# trouble with grain free



## Mkd2009 (Jan 21, 2009)

I recently started my very pick lab mix *she seriously prefer kibble N bits* on Instinct Rabbit dry food. She seems to really enjoy it but it is giving her the worst gas I think I'v ever smelled. So bad that I actually had to kick her out of the living room last night. Prior to the transition to Instinct she was on Prairie and never had this problem. Is this pretty common with grain free foods? Anything to out there to counter act the gasiness?


----------



## chowder (Sep 7, 2008)

When I first started my puppy on Orijen puppy he was really gassy. I had to switch him very slowly and mix it half and half with his Innova puppy for quite awhile. He also had a bit of runny stools for awhile with it. Now that he has been eating it for about 6 months he does great on it and I won't switch him off of it. But he doesn't do well on all of the grain free. He didnt' do well on Natures Variety that I had left over from my Lhasa. Both dogs had terrible diarrhea and gas on it and I think one of the ingredients in it just didnt' agree with them. It has a TON of ingredients that they hadn't been exposed to before and I'm not sure which one it was that upset them but I never tried it again. You may want to try a different grain free if the gas doesnt' stop after a slower introduction.


----------



## Mkd2009 (Jan 21, 2009)

I took a week and half to trasition from the Prairie to the Instinct. Her stools have been fine but then they have always been fine no matter whats going on. I didn't get her till she was 7..the first 7 years of her life she lived in a guys back yard with very little positive human interaction and was fed kibbles N bits out of a trash bag. Its taken me 2 years to get her on a decent food. She gets NV's raw medalions as a treat and I'm thinking of just switching her to all raw food if this problem persists. She doesn't seem uncomfortable or unhappy but she sure is smelly.


----------



## wags (Jan 31, 2009)

I have one of my labs the chocolate one on Merrick BG before grain buffalo. At first pewie! But she his 1/2 way thru the bag now and shes getting better not as stinky as she was! And I also have EVO the trukey one and that is grainless also my other 2 eat this where one of mine eats wellness super5mix. Seems to me your right the grainless is a bit more gassy but I have again gone thru 1/2 a bag of each of the grainless and it is getting better not so bad as it was, plus the one on wellness super5mix which he loves is fine! So I think you hit on something here! Maybe could it be the more protien in the food? Hmmmm Now I have to see about that! Well hopefully things wil get better! Gee Yankee candle time!:biggrin:


----------



## AMonkey (Mar 14, 2009)

We have our pups (12 & 13) on grain free and they have never been happier or healthier. And no gas! The cocker's itchy eyes and ears complaints are gone too.

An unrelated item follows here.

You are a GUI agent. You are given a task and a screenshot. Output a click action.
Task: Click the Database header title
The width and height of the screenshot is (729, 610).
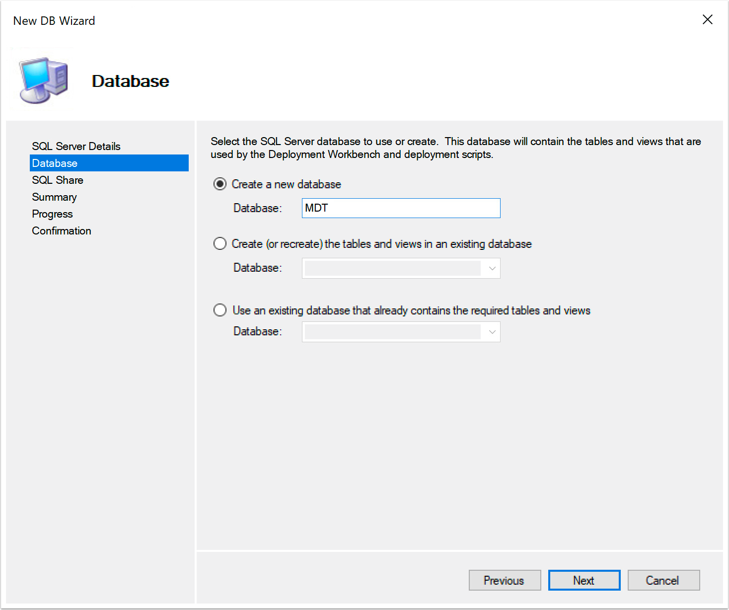point(130,80)

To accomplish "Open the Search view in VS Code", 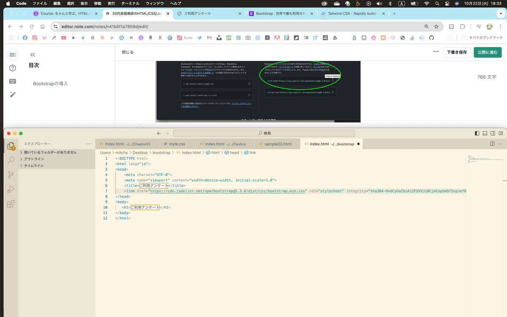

My sister's dogs are on a combination of high-quality dry and wet food, and raw meats. She started giving them a quarter cup of plain yogurt in the morning and the stinky gas stopped.




Mkd2009 said:


> I recently started my very pick lab mix *she seriously prefer kibble N bits* on Instinct Rabbit dry food. She seems to really enjoy it but it is giving her the worst gas I think I'v ever smelled. So bad that I actually had to kick her out of the living room last night. Prior to the transition to Instinct she was on Prairie and never had this problem. Is this pretty common with grain free foods? Anything to out there to counter act the gasiness?


----------



## ImWithThePyr (Apr 8, 2009)

Maxwell eats NV Rabbit for breakfast sometimes. It gives him BAD gas as well. 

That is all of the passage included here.